Can you see the knife, fork, and spoon in the three opened seeds? Looks like we’ll have a mixture of cold, warm, and snowy weather this winter!

Don’t throw away all those persimmon seeds either. Wash the remaining pulp off and roast them in a medium oven until they are very dark brown. Grind them in a blender and you have persimmon seed coffee. Prepare it as you would regular coffee. It has a rich coffee-like flavor but no caffeine. If persimmon java is not your style you can also use a persimmon seed to predict the upcoming winter’s weather. All you need to do is carefully slice one of the seeds in half with a sharp knife and look inside. You will see either a knife, a fork, or a spoon. The knife indicates the cold will be so intense it will cut you. The spoon tells you that there will be enough snow that you will have to shovel it, and the fork indicates the weather will be warm enough to make hay all winter.

5 thoughts on “Shake Them ‘Simmons Down!

  1. Hi Doug, just signed up for email alerts. Posted your blog site on a friends blog http://www.ruthholladay.com, a retired columnist for The Indianapolis Star after a post on old cookbooks.

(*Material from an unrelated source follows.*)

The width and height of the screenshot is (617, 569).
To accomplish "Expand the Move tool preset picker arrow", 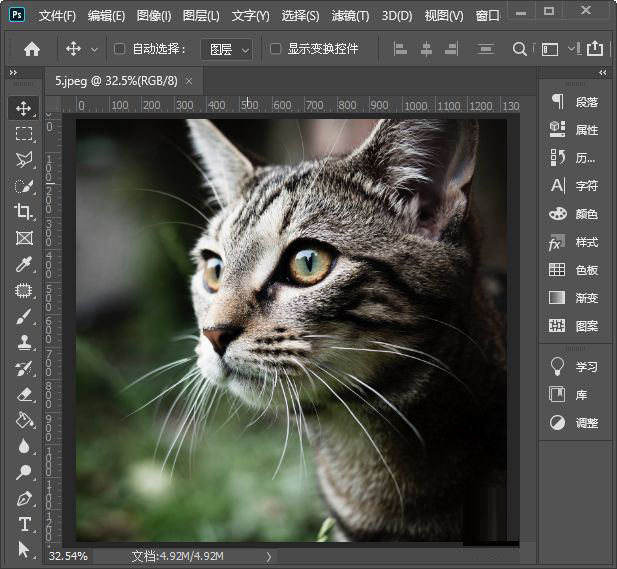I will coord(95,49).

    Costa Rica is doing fine, great weather, good sales, and finally getting out to the woods.

  2. Thanks for the excellent post, Doug! I’ll add another use for the ‘simmons: after running them through the food mill, put the seeds and pulp in a quart or two of water, cover the jar with a cloth, and leave on the counter for a couple days. Once it gets nice and bubbly from all the yeast living on the fruit, strain out the fruit stuff and stick the drink in the fridge to stall the fermentation. This persimmon fizz is best enjoyed on a sunny fall afternoon after a morning spent busily squirreling up acorns and walnuts. As an added bonus, the soaking and fermenting helps to loosen the pulp from the seeds.

  3. Thanks Doug – we discovered wild persimmon for the first time this year! They were so delicious we made persimmon pudding and did a bunch of research into it’s herbal use in Chinese medicine.